In the fall of 1974, I entered the fifth grade in the public schools of the Boston suburb where I grew up. At the same time, the Boston Public Schools embarked on a court-ordered school desegregation plan that involved sending both black and white children on buses to schools in neighborhoods dominated by the other race. Busing in Boston provoked intense political conflict and sometimes violent resistance, and it was impossible, even for a ten-year-old whose main preoccupations were music lessons and the ever-tragic fortunes of his beloved Red Sox, to avoid confronting the meaning of this crisis. I am told, although I do not remember the incident, that one day that fall I burst into tears at school because I was having trouble writing an assigned essay on the question, "What Does Busing in Boston Mean For Me?" I surely knew, although at ten I would not have expressed it in this way, that segregation was wrong and that it symbolized an American legacy of slavery and racism that was at odds with the liberal and egalitarian principles on which our politics and society profess themselves to be based. But even though all of New England, if not the whole country, was watching with rapt attention as events in Boston unfolded, I evidently found it hard to fathom how they would affect my life. It was all too easy for my family and our friends and neighbors, living in an almost exclusively white suburb, to express our approval or disapproval of this or that action, secure in the belief (thanks to the Supreme Court's rejection earlier that year of metropolitan desegregation) that our quiet neighborhoods, good schools, and sheltered lives were quite safe from the consequences of the struggle that went on not ten miles away. What could busing in Boston possibly have meant to me? Little surprise that this question presented me with a profound puzzle, and something of an existential crisis.

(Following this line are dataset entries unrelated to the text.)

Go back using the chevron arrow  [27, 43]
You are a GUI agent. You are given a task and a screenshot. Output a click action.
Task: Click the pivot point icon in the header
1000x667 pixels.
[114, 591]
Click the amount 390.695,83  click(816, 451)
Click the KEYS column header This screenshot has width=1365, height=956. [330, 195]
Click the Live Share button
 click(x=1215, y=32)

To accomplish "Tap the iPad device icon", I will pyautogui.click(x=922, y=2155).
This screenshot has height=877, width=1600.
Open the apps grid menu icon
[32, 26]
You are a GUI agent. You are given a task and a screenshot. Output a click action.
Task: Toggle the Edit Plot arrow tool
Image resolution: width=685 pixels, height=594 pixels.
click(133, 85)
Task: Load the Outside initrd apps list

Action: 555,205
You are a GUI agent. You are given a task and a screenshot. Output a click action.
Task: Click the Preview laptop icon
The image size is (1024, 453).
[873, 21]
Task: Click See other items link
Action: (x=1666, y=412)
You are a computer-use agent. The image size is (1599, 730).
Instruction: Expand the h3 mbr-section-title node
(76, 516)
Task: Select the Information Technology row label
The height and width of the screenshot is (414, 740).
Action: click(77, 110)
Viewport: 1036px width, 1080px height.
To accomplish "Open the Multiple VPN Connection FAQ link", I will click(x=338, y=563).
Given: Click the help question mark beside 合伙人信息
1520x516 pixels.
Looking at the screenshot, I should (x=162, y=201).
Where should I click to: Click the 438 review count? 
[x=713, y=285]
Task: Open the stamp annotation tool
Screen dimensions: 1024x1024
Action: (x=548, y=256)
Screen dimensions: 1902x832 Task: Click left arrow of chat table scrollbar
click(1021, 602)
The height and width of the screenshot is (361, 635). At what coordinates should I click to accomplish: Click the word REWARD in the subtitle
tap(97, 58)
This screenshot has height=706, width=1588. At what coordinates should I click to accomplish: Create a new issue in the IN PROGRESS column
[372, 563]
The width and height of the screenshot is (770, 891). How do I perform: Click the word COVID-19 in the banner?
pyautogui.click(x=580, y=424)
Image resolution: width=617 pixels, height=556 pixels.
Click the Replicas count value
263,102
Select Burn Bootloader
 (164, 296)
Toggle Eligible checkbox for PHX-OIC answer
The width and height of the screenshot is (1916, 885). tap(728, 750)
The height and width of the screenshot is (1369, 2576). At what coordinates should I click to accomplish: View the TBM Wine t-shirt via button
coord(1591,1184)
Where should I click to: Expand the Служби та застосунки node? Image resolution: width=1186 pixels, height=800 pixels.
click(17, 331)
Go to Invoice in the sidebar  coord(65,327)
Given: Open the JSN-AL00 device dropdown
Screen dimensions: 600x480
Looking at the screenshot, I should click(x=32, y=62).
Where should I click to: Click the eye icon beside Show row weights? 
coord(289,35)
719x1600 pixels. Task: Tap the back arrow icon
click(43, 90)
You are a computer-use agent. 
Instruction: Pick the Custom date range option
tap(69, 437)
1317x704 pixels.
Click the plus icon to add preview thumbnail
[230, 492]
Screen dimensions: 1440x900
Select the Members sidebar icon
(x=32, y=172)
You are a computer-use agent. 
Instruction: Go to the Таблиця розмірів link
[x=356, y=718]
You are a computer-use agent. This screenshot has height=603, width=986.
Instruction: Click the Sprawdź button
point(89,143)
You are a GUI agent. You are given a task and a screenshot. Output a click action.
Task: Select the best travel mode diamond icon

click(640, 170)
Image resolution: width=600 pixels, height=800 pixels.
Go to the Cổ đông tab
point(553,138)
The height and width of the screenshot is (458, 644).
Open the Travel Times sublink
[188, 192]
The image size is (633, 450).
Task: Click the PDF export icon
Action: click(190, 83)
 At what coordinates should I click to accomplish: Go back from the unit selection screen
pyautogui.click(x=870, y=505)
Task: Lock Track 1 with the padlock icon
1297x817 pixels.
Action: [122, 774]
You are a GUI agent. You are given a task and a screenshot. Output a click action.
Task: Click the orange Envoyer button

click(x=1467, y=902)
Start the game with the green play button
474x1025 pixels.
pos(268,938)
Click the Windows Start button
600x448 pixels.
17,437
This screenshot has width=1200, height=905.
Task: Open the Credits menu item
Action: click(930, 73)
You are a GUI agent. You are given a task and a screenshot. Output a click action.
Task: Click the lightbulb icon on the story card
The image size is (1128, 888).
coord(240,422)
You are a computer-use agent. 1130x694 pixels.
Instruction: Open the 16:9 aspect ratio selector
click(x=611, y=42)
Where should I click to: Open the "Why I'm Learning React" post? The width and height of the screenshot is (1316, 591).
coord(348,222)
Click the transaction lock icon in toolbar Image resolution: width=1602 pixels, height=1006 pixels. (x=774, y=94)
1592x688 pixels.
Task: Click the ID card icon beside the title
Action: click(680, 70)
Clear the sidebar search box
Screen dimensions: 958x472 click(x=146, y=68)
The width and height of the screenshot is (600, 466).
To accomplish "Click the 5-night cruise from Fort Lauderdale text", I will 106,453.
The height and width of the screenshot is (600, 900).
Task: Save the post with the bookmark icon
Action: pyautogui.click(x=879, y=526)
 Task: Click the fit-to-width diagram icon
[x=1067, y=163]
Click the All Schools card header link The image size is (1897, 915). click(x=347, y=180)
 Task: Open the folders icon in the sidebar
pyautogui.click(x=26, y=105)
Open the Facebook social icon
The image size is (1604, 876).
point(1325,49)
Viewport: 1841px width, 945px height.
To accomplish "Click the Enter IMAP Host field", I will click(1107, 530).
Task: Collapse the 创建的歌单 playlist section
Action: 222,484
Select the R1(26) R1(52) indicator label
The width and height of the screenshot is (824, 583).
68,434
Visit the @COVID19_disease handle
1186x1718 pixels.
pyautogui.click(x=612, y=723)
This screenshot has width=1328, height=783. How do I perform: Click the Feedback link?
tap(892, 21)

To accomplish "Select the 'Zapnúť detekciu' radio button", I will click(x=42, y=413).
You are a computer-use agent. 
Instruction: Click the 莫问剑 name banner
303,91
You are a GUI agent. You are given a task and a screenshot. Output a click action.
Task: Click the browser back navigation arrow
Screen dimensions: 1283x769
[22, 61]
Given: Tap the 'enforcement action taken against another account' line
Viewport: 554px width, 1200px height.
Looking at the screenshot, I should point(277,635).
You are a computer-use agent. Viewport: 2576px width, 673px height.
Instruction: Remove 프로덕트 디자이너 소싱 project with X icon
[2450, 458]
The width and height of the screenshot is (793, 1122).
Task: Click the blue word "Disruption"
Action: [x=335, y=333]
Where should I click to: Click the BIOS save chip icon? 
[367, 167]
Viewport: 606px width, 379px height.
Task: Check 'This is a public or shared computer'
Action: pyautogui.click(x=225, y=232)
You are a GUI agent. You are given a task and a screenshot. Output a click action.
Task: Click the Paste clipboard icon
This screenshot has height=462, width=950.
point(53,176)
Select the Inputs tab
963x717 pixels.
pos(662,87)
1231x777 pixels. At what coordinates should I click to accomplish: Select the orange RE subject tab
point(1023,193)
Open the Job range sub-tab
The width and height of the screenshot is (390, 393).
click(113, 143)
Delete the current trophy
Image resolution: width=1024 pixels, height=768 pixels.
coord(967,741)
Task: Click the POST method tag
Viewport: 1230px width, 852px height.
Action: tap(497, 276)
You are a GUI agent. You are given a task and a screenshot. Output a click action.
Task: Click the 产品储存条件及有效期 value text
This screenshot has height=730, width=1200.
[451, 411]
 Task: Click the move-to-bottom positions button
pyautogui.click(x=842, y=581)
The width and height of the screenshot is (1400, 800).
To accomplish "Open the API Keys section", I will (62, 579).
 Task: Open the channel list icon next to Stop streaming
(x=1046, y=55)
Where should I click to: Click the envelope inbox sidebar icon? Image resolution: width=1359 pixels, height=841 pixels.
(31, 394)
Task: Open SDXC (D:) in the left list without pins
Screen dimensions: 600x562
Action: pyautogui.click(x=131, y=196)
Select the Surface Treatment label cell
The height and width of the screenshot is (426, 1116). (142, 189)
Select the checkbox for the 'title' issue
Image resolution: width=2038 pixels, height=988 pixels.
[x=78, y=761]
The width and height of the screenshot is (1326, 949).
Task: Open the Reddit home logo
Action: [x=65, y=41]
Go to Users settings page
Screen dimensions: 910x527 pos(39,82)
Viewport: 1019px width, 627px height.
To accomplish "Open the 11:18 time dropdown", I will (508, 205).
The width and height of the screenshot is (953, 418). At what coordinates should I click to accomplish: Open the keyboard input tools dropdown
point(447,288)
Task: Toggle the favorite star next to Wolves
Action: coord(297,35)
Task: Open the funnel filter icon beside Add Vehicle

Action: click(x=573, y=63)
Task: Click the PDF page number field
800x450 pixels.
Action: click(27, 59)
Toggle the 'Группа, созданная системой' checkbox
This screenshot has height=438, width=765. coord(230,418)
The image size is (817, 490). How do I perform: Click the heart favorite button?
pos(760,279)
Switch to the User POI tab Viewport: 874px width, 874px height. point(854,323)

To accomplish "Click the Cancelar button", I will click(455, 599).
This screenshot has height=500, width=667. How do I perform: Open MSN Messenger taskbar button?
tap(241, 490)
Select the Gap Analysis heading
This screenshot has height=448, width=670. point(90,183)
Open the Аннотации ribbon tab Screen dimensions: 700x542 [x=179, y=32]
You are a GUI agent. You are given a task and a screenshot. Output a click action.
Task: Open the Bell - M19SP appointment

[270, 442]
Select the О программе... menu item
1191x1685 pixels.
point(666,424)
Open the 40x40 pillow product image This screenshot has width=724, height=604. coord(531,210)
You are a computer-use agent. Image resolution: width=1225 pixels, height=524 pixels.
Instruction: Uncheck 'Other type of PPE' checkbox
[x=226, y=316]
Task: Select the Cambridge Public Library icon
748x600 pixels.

This book is an attempt to answer that question, even though it is about neither the Boston busing crisis nor school desegregation. Nor is the question as narrow as it seems, for it really asks us to contemplate what it means for all Americans that we live in a society that is divided along overlapping lines of race, class, and residence. It is tempting to observe that the civil rights revolution of this century has been a resounding success and to conclude that the significance of the color line in American political life has declined. African-Americans, who were once denied the most basic rights of citizenship, are now in most respects welcomed as full members of society. They have achieved not only the right to vote, finally, but also access to the ladder of success and achievement in American society--schools, jobs, professions, political offices, and (to some extent) neighborhoods that were once absolutely closed to them are now more or less open. Public expressions of out-and-out racism that were once commonplace are now, for the most part, frowned upon. The great moral dilemma of American politics how to account for the presence of a racial caste in a society that espouses a creed of liberty and equality--has been largely resolved. If life circumstances and opportunities remain unequal, as they surely do, the problem is of an altogether different character and the barriers to the fulfillment of the American dream are no longer primarily racial in character. In this view, my answer to the question "What Does Busing in Boston Mean For Me?" would have to be, "Not much." The racial problems of the neighborhoods and schools of an aging, industrial city are, perhaps, the residue of an older order of racial imbalance, but they do not reflect the current state of American politics.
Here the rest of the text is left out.